*The task*:
Would you print, word for word, only the lines running from the line with "You are a GUI" to the last line of the entries, without the pictures?

-=-=-=-=-

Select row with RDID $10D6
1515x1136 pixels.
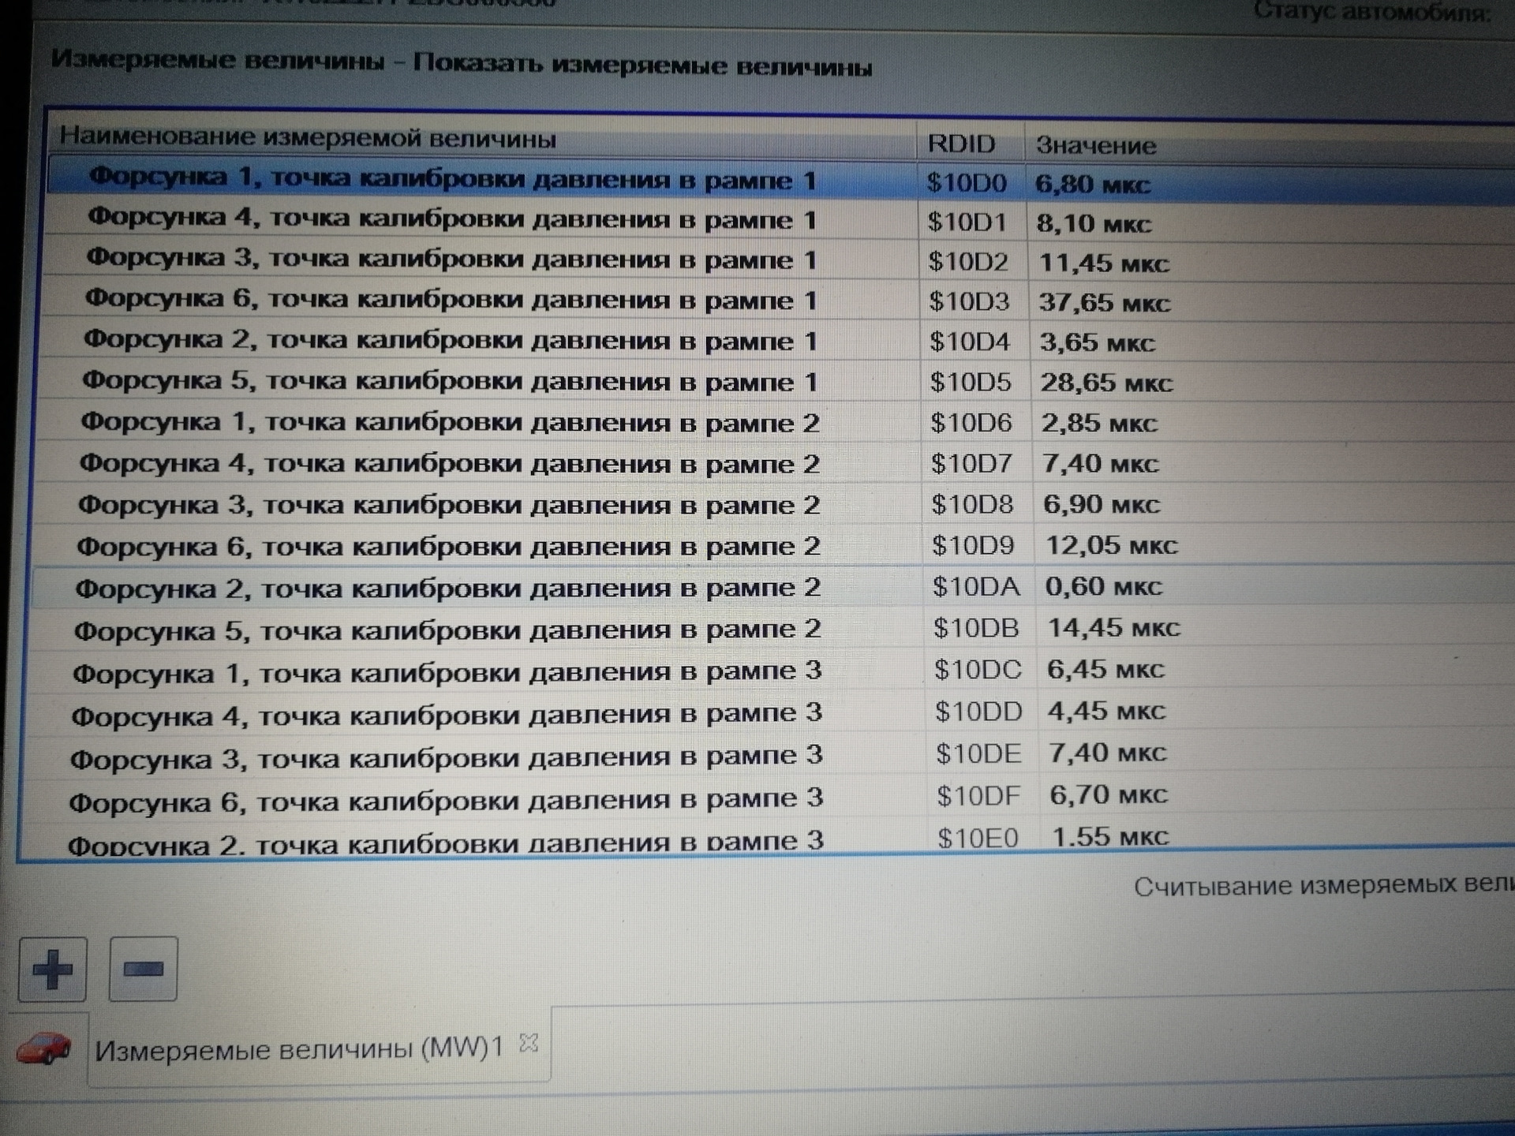(x=971, y=423)
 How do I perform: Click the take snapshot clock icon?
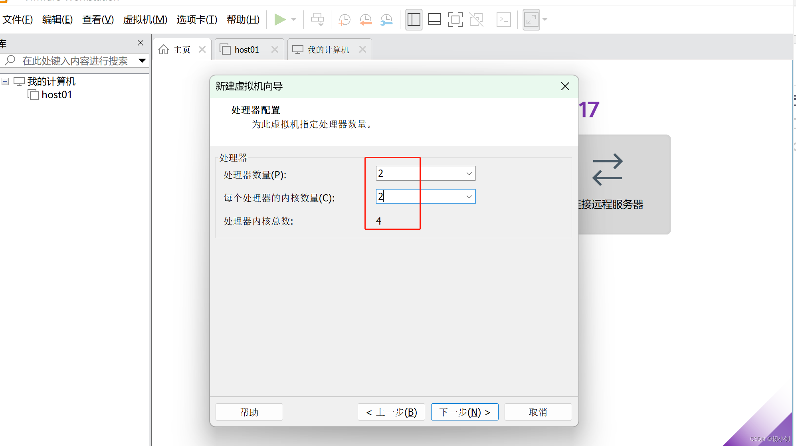pos(344,19)
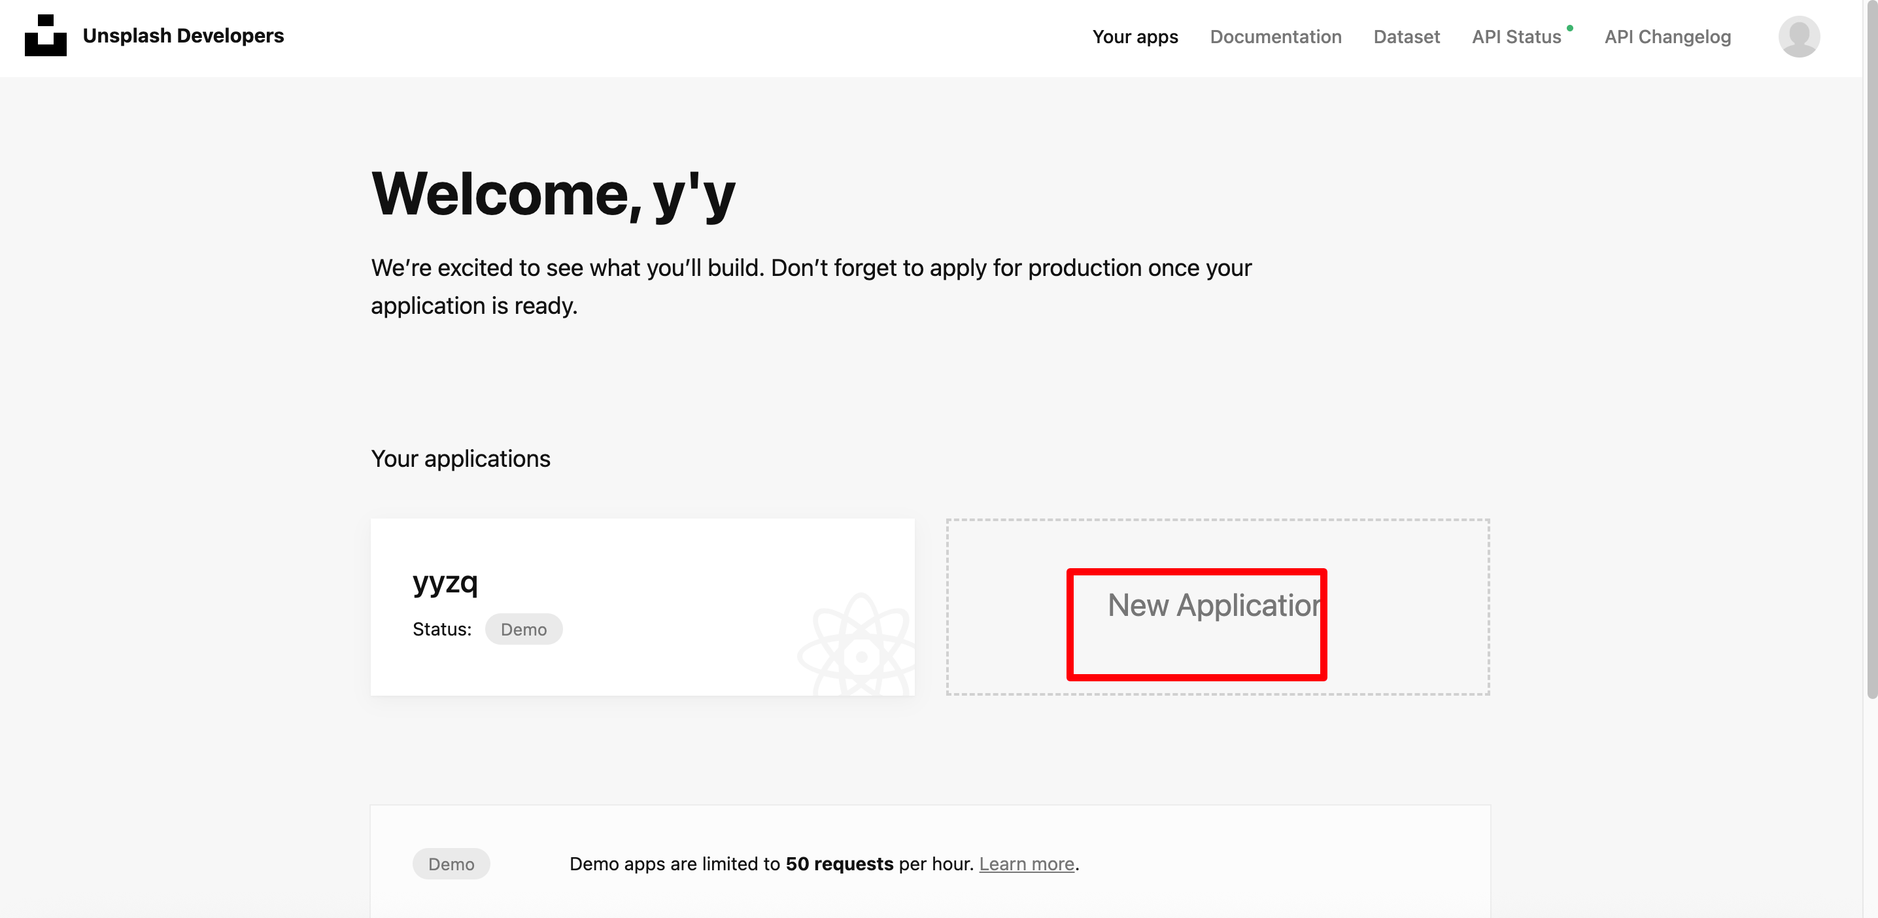The height and width of the screenshot is (918, 1878).
Task: Click the yyzq application name
Action: (x=445, y=582)
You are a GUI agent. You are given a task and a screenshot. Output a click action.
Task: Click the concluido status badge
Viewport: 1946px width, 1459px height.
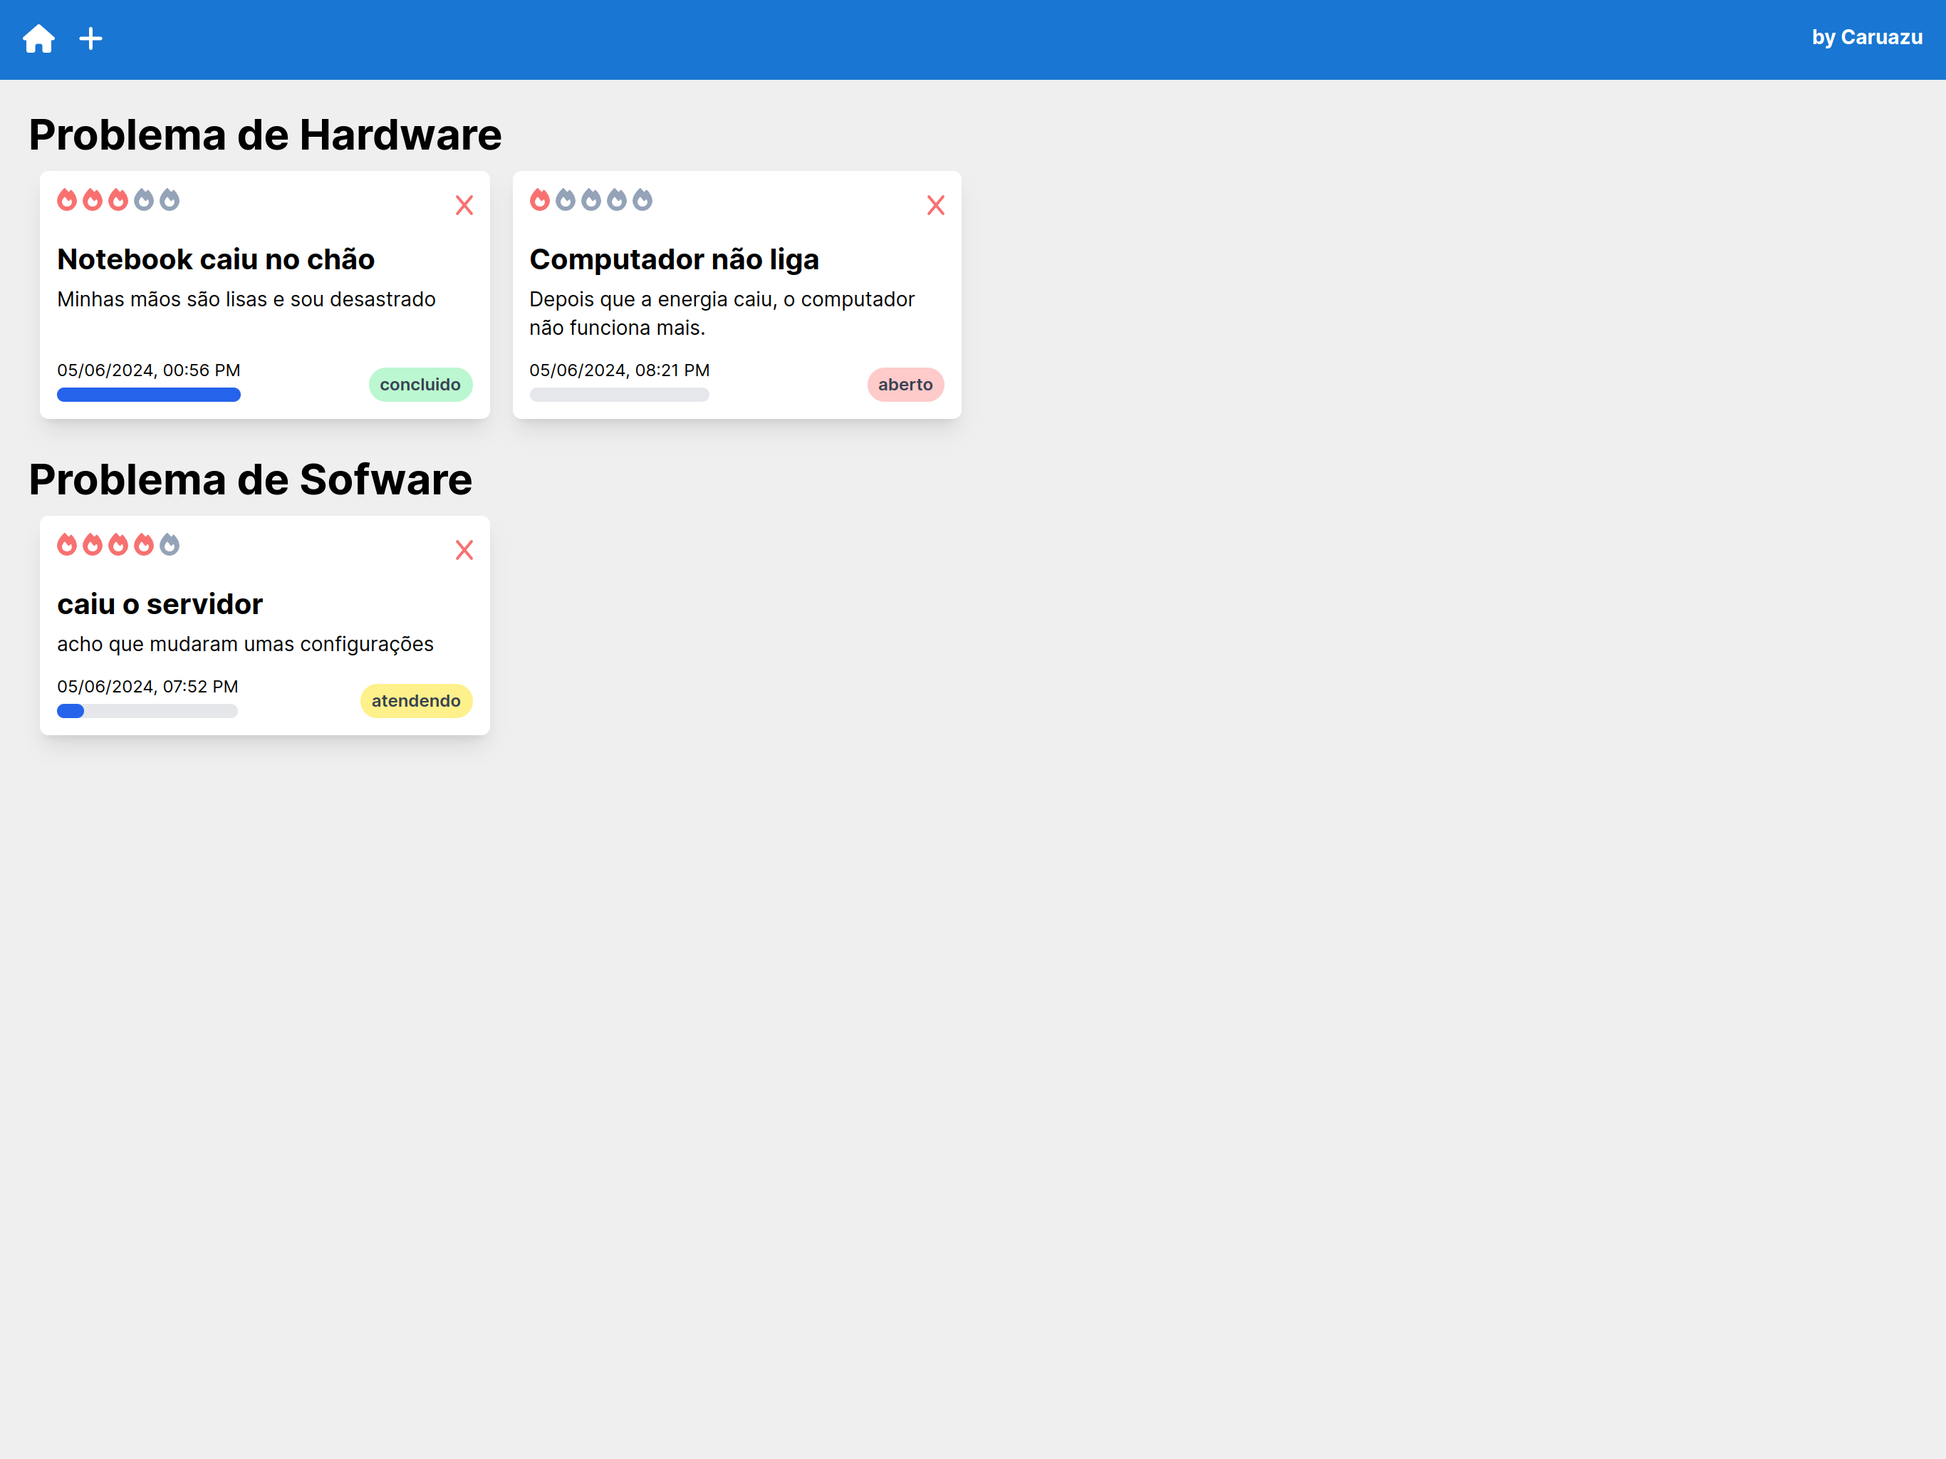(x=420, y=385)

-=-=-=-=-

*Response area*:
You are a GUI agent. You are given a task and a screenshot. Output a click action.
Task: Click the concluido status badge
Viewport: 1946px width, 1459px height.
(x=420, y=385)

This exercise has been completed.